DATA EXTRACTS:
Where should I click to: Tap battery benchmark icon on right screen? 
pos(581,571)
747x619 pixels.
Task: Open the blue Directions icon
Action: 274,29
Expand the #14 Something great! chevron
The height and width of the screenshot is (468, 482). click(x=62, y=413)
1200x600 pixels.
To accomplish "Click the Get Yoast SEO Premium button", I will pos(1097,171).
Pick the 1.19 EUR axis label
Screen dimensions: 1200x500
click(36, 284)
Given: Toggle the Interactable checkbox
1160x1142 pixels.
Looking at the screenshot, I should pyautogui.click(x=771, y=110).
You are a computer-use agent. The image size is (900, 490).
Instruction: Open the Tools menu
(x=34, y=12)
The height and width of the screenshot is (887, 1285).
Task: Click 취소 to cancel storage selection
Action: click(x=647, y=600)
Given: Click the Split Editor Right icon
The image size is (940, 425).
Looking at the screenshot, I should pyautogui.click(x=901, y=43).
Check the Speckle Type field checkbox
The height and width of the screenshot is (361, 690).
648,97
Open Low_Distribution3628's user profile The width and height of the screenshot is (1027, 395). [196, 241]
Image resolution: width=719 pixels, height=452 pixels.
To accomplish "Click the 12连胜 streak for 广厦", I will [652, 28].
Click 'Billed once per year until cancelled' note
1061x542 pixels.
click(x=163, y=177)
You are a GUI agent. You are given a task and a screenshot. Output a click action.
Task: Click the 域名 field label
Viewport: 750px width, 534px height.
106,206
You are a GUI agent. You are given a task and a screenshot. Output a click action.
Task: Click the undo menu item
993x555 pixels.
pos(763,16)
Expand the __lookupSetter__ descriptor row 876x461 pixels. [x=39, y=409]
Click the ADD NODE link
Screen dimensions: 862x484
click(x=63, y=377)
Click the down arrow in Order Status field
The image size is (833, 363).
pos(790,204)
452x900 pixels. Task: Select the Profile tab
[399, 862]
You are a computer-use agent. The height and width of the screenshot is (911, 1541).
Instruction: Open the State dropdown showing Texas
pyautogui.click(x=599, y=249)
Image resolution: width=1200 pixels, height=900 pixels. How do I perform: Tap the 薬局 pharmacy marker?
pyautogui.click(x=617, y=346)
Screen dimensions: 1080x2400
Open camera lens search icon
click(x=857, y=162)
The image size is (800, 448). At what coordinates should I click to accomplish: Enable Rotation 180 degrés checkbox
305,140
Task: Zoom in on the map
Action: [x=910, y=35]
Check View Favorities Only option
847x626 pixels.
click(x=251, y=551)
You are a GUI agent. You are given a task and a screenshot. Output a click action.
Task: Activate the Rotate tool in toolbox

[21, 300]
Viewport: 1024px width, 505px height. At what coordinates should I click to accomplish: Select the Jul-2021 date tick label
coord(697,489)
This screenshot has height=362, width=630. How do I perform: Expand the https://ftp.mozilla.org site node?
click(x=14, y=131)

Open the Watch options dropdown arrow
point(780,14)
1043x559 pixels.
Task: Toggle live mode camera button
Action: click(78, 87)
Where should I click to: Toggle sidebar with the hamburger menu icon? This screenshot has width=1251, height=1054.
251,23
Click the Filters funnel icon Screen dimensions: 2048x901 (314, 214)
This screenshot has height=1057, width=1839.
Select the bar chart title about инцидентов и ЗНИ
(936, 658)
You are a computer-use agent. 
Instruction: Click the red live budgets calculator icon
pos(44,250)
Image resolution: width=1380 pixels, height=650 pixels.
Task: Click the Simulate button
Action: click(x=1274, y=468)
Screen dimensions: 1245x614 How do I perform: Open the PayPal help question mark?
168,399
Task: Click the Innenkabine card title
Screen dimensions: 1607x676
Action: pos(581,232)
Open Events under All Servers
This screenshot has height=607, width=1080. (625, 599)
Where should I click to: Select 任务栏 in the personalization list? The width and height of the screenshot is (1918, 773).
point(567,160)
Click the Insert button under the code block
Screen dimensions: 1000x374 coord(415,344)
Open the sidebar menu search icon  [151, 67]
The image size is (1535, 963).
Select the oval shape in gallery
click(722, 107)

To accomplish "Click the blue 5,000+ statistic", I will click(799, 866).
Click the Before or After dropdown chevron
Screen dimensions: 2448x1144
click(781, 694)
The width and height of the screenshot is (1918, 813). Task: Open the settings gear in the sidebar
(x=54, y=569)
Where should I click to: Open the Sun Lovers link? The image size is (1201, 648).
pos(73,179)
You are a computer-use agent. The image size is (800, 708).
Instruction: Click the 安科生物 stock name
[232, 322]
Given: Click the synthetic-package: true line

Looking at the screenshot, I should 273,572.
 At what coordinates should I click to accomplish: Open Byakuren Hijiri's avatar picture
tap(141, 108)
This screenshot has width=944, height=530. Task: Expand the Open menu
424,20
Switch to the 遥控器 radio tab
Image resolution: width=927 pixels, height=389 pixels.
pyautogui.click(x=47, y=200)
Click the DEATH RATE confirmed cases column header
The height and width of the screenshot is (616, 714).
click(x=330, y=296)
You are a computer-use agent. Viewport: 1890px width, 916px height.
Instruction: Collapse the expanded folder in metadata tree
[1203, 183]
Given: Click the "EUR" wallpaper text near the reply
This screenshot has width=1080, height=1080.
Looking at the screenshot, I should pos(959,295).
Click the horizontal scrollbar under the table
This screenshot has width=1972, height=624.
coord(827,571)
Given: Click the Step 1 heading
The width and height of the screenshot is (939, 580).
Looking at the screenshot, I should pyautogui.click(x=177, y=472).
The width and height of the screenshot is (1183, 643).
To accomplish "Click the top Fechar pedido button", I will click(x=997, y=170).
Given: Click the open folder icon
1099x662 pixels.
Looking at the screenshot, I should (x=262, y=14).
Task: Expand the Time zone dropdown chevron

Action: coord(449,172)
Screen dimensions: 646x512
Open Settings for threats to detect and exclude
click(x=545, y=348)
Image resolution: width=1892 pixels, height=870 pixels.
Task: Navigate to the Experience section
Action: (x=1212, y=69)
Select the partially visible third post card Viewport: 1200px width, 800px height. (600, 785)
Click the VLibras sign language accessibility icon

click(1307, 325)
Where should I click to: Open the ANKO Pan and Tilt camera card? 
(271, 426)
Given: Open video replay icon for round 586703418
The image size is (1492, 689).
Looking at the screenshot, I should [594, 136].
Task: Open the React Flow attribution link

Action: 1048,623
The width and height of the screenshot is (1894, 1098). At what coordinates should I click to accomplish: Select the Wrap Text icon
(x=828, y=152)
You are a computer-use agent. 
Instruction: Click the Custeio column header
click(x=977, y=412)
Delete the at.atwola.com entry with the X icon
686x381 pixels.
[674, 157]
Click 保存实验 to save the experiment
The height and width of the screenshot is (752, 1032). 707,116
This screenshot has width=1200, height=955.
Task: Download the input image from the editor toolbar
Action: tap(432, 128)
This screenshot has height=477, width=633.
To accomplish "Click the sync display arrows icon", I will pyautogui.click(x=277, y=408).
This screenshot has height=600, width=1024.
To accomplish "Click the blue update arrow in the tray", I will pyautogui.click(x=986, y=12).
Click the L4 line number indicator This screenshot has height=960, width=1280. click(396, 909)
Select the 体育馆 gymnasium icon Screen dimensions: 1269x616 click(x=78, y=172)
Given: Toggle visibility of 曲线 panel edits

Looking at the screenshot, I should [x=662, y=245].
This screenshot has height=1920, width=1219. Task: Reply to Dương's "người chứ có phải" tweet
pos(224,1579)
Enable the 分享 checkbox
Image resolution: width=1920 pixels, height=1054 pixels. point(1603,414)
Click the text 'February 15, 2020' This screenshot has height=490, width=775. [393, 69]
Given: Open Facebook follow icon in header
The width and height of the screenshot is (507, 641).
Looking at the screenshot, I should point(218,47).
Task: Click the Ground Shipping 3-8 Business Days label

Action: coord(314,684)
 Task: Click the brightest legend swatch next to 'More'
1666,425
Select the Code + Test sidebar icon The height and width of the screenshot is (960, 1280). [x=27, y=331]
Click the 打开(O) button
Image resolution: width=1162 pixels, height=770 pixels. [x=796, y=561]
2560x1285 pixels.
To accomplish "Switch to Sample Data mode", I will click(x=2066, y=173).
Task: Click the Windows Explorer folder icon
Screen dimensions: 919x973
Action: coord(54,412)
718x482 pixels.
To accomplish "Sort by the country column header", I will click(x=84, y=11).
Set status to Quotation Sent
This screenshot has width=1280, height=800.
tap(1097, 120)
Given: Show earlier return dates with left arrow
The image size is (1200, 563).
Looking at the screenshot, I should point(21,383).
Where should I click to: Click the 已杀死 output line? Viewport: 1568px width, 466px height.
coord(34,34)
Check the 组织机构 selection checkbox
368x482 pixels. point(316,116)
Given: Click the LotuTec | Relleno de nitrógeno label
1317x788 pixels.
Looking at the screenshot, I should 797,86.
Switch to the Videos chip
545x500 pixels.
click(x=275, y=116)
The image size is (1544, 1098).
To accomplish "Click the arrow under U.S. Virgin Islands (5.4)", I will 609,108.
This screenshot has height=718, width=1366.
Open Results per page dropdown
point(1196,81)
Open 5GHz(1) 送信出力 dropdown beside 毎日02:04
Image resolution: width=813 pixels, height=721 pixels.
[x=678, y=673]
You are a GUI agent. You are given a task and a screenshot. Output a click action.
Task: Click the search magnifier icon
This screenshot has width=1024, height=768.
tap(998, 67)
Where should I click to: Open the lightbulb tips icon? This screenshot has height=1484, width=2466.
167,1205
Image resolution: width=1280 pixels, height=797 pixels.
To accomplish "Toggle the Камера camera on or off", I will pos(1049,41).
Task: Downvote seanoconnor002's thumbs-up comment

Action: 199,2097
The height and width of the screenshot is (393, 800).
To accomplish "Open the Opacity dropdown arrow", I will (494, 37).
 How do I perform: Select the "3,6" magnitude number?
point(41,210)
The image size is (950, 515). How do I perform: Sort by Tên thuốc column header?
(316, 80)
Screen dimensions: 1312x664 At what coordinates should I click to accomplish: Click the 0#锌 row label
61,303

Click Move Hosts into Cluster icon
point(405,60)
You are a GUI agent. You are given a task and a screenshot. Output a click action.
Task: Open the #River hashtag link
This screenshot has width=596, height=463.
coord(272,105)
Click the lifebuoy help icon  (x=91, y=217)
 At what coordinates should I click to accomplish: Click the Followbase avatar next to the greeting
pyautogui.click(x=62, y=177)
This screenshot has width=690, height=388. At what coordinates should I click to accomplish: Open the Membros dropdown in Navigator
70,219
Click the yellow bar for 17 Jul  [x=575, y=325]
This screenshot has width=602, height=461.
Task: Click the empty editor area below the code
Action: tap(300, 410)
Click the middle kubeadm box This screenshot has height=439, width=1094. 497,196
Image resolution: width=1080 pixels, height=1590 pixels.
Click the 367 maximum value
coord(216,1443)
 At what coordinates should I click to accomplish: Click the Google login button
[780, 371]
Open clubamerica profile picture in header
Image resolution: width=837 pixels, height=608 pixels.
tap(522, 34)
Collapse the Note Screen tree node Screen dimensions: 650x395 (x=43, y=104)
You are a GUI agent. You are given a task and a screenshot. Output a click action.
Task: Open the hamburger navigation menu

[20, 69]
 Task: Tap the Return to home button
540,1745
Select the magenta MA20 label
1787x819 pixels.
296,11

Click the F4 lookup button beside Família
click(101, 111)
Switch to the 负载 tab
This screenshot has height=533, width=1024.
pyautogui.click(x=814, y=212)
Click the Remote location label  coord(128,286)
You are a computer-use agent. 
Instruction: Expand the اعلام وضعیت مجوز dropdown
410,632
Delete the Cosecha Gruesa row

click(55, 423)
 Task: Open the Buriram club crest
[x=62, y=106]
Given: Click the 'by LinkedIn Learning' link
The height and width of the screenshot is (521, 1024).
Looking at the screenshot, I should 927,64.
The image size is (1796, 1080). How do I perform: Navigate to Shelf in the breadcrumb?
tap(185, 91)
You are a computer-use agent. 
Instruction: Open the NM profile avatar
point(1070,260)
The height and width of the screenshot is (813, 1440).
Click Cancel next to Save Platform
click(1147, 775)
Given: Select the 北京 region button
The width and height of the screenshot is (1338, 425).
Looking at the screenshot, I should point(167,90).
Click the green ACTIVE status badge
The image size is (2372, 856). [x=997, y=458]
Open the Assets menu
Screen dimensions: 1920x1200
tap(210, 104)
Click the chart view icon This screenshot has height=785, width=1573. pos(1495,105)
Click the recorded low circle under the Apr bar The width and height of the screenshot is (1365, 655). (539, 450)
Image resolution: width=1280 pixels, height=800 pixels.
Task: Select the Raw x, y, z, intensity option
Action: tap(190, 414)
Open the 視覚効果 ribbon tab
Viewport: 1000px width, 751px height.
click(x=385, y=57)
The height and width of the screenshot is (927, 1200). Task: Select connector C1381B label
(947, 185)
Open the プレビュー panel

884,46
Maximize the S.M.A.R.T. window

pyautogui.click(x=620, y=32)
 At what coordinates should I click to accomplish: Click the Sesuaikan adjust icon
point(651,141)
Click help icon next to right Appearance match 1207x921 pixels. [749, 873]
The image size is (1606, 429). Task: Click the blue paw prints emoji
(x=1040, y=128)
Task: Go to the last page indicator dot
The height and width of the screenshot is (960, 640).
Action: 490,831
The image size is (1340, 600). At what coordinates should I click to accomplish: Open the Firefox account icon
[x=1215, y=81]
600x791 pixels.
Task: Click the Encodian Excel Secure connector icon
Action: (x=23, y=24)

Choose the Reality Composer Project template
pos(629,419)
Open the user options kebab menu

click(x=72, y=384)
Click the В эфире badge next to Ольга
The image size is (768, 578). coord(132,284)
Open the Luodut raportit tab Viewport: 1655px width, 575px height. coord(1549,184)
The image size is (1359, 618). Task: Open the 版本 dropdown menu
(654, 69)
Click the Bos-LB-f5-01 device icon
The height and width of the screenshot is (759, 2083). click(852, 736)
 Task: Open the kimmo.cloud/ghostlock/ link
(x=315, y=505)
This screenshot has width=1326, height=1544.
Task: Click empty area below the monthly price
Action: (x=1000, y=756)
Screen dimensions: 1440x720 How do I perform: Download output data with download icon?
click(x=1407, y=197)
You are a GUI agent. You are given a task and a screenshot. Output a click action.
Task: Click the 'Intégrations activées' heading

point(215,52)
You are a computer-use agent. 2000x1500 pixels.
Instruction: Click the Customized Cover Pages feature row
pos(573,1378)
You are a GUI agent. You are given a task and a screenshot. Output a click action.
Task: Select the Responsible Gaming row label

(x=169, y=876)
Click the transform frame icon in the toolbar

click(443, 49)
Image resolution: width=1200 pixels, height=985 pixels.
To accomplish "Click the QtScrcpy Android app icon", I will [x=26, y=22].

ABOUT THIS EXERCISE:
From the first line of the entries above to the line with "Pick the 1.19 EUR axis label", please return every line exactly, keeping both ends.

PROBLEM SOLUTION:
Where should I click to: Tap battery benchmark icon on right screen? 
pos(581,571)
747x619 pixels.
Task: Open the blue Directions icon
Action: 274,29
Expand the #14 Something great! chevron
The height and width of the screenshot is (468, 482). click(x=62, y=413)
1200x600 pixels.
To accomplish "Click the Get Yoast SEO Premium button", I will pos(1097,171).
Pick the 1.19 EUR axis label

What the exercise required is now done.